■ Collected data:
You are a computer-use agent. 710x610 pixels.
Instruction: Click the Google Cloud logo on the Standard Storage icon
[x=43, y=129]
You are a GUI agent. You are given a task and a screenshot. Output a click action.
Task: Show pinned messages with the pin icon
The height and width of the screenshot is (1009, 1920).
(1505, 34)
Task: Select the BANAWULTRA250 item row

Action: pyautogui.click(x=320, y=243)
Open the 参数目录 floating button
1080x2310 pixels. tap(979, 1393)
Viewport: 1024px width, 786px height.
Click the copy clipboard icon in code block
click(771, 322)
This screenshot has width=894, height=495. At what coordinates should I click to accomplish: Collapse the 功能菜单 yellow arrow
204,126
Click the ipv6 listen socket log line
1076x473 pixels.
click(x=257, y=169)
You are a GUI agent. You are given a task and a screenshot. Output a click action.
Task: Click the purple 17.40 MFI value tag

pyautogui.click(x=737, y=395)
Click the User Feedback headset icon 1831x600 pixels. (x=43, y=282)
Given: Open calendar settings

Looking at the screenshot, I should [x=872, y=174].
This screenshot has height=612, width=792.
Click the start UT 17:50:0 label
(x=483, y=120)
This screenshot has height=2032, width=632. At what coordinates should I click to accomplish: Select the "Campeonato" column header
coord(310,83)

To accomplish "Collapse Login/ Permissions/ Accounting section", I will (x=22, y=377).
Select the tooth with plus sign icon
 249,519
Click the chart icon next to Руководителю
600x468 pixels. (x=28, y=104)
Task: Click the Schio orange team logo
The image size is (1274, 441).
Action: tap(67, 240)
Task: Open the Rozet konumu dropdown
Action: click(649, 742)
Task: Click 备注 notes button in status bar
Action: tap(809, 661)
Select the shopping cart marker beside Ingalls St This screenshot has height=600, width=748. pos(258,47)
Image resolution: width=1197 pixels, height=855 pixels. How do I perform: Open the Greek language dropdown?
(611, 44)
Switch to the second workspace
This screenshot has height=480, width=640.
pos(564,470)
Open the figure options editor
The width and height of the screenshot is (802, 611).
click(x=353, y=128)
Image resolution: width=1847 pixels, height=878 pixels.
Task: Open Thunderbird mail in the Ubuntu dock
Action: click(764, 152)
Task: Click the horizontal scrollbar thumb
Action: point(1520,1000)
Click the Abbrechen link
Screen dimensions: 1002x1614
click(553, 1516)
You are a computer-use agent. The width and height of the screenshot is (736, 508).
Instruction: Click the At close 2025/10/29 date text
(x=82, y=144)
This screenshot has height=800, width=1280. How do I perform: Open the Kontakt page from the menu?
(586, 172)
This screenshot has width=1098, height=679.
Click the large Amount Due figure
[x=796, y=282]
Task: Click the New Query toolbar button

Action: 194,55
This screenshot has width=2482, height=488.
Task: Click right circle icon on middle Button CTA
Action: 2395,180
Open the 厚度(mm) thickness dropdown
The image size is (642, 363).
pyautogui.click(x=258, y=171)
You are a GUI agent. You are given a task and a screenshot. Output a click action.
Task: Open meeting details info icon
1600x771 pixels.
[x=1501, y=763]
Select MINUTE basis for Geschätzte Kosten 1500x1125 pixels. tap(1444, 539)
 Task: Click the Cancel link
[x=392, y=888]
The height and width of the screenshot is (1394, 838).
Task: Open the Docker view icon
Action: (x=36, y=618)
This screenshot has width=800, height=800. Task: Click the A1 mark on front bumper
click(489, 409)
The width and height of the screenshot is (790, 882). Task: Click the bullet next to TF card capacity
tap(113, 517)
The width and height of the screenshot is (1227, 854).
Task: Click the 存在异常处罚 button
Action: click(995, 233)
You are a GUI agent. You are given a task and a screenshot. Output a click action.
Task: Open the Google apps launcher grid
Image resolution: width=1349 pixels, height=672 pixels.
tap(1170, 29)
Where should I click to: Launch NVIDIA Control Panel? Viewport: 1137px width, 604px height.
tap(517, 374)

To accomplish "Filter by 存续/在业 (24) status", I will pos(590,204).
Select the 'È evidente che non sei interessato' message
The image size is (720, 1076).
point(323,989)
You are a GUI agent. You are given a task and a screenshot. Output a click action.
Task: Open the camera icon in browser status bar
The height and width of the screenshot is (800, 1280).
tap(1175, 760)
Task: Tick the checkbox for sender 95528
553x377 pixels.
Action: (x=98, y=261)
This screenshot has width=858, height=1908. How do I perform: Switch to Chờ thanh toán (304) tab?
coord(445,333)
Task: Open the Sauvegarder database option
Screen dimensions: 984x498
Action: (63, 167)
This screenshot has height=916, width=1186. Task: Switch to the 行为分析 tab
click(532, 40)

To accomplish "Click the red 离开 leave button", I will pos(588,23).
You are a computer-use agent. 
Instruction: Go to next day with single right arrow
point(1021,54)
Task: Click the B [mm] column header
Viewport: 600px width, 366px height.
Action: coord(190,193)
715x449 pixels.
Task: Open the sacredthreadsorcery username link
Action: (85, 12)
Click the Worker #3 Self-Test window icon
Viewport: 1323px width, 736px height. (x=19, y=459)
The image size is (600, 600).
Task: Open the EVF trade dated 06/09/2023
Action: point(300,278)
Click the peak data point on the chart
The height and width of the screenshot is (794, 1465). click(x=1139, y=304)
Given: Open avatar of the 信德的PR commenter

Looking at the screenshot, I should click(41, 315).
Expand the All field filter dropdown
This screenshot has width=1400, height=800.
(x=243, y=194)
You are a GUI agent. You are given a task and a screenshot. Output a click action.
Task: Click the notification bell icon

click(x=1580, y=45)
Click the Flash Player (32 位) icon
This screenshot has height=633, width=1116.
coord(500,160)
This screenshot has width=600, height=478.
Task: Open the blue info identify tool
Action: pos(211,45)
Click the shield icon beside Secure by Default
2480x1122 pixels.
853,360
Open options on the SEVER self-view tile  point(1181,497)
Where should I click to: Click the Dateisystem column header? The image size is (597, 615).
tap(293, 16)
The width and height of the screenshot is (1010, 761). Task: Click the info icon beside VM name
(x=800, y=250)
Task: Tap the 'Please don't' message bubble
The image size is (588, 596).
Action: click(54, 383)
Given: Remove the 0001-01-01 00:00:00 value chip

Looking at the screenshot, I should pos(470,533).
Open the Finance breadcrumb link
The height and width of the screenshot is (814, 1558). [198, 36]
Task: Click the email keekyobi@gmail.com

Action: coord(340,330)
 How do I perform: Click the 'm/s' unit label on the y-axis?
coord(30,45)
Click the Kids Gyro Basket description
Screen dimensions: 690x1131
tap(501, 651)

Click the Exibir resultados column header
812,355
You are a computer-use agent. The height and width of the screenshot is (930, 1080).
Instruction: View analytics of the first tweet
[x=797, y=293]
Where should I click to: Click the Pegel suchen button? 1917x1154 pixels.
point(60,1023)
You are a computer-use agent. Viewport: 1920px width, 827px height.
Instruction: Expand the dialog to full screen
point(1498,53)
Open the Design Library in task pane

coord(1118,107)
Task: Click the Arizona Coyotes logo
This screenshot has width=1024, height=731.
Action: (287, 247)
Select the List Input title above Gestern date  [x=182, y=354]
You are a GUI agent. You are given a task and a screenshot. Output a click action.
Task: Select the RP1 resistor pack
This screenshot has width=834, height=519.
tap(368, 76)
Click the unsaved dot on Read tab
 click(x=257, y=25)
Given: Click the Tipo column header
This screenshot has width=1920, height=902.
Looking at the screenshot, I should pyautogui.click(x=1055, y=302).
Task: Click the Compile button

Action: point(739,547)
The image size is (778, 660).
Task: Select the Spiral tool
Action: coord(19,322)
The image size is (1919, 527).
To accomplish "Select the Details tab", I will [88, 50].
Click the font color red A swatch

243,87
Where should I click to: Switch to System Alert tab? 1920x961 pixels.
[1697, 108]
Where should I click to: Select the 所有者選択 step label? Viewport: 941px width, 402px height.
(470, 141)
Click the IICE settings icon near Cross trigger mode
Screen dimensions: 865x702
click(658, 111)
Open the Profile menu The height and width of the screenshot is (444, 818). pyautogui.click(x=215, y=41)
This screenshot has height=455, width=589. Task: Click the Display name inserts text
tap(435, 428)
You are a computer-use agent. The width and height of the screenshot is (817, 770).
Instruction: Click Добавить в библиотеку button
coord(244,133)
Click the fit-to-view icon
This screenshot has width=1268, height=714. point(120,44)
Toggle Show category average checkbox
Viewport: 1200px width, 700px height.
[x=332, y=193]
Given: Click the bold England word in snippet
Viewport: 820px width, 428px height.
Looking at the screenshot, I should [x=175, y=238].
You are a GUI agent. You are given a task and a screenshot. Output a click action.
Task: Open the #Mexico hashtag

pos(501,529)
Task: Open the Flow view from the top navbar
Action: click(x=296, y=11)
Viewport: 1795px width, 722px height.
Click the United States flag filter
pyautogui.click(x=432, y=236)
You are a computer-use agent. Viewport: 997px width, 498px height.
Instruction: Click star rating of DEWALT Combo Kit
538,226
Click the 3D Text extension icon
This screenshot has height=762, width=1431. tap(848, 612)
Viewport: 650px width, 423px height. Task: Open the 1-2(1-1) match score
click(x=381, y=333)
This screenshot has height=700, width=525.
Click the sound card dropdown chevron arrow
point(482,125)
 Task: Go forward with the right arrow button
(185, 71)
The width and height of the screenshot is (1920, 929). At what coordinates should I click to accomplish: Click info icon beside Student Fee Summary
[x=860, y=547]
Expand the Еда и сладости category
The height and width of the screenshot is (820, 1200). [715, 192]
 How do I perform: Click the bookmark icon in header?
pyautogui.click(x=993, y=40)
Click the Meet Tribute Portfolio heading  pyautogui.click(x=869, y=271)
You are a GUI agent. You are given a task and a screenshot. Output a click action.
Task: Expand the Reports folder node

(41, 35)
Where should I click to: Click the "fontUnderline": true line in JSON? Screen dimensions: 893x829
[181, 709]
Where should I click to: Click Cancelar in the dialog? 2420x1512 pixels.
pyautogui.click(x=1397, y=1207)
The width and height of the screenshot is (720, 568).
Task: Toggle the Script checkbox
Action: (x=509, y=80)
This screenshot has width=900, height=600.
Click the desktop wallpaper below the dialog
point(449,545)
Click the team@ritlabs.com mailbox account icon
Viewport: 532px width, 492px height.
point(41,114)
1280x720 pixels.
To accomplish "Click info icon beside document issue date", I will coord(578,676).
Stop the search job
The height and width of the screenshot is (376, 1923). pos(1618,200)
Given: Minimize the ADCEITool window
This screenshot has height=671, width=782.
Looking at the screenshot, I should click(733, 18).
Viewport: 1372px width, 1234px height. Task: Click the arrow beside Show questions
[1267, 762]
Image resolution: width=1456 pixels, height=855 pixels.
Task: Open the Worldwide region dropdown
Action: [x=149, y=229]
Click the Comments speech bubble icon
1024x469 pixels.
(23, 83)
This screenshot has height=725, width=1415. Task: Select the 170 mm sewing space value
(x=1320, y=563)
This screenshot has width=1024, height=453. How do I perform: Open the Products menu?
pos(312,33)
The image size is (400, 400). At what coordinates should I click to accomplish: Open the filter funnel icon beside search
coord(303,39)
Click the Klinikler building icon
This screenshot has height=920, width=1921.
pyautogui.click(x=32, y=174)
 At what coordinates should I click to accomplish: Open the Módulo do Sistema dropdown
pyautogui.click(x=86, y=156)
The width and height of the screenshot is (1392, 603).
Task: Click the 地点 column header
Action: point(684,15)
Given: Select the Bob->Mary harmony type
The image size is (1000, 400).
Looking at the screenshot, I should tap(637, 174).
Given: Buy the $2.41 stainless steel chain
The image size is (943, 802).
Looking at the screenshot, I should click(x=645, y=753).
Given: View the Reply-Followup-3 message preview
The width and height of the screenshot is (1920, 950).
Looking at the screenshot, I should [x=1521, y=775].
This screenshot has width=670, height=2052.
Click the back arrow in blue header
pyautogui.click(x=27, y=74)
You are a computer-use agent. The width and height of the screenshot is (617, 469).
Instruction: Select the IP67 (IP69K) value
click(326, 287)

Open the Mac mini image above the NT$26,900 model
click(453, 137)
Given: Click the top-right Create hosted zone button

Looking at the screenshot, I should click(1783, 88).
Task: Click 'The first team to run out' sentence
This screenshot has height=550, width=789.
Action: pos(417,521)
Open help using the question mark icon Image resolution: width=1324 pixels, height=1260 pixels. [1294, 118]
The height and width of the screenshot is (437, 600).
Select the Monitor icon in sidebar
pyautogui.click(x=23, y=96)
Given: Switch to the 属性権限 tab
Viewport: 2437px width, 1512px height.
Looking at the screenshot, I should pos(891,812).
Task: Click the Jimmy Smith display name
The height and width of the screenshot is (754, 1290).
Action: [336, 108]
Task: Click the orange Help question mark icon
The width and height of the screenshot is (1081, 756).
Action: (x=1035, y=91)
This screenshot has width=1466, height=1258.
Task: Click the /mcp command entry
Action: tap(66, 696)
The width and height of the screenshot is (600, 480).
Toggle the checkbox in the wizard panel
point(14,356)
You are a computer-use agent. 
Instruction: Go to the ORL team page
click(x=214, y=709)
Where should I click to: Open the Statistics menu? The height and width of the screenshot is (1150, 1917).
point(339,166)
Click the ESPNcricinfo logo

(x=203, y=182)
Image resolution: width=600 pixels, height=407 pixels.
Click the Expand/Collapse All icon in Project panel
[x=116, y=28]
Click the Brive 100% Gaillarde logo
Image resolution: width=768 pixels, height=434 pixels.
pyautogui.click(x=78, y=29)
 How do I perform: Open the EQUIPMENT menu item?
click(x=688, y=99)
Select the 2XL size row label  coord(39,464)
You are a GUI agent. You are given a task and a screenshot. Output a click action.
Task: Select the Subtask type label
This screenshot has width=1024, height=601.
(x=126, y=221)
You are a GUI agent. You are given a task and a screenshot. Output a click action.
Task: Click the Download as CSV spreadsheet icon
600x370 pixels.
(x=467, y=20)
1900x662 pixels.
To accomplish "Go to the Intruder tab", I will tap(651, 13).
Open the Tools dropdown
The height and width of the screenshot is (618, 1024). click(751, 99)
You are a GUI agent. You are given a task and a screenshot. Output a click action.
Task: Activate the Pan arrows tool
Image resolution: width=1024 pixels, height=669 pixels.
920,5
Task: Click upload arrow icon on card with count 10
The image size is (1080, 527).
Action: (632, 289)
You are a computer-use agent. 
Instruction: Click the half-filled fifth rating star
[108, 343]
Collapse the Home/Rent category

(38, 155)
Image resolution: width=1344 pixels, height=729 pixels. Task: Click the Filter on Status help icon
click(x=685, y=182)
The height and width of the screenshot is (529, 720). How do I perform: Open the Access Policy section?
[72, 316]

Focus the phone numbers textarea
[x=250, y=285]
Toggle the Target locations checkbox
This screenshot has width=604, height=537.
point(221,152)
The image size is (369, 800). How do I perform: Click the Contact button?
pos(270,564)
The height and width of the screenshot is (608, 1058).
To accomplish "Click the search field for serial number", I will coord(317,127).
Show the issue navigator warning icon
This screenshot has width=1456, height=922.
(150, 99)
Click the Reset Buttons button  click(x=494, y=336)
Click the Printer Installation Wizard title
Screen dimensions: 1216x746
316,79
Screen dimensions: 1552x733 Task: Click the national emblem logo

■ YOUR OBJECTIVE: Reproduce, exactly as they stand in the data above, the lines from the one that holds "Select MINUTE basis" to the one that holds "Task: Click the B [mm] column header", inclusive.

■ OUTPUT OF THE TASK:
Select MINUTE basis for Geschätzte Kosten 1500x1125 pixels. tap(1444, 539)
 Task: Click the Cancel link
[x=392, y=888]
The height and width of the screenshot is (1394, 838).
Task: Open the Docker view icon
Action: (x=36, y=618)
This screenshot has width=800, height=800. Task: Click the A1 mark on front bumper
click(489, 409)
The width and height of the screenshot is (790, 882). Task: Click the bullet next to TF card capacity
tap(113, 517)
The width and height of the screenshot is (1227, 854).
Task: Click the 存在异常处罚 button
Action: click(995, 233)
You are a GUI agent. You are given a task and a screenshot. Output a click action.
Task: Open the Google apps launcher grid
Image resolution: width=1349 pixels, height=672 pixels.
tap(1170, 29)
Where should I click to: Launch NVIDIA Control Panel? Viewport: 1137px width, 604px height.
tap(517, 374)

To accomplish "Filter by 存续/在业 (24) status", I will pos(590,204).
Select the 'È evidente che non sei interessato' message
The image size is (720, 1076).
point(323,989)
You are a GUI agent. You are given a task and a screenshot. Output a click action.
Task: Open the camera icon in browser status bar
The height and width of the screenshot is (800, 1280).
tap(1175, 760)
Task: Tick the checkbox for sender 95528
553x377 pixels.
Action: (x=98, y=261)
This screenshot has width=858, height=1908. How do I perform: Switch to Chờ thanh toán (304) tab?
coord(445,333)
Task: Open the Sauvegarder database option
Screen dimensions: 984x498
Action: (63, 167)
This screenshot has height=916, width=1186. Task: Switch to the 行为分析 tab
click(532, 40)

To accomplish "Click the red 离开 leave button", I will pos(588,23).
You are a computer-use agent. 
Instruction: Go to next day with single right arrow
point(1021,54)
Task: Click the B [mm] column header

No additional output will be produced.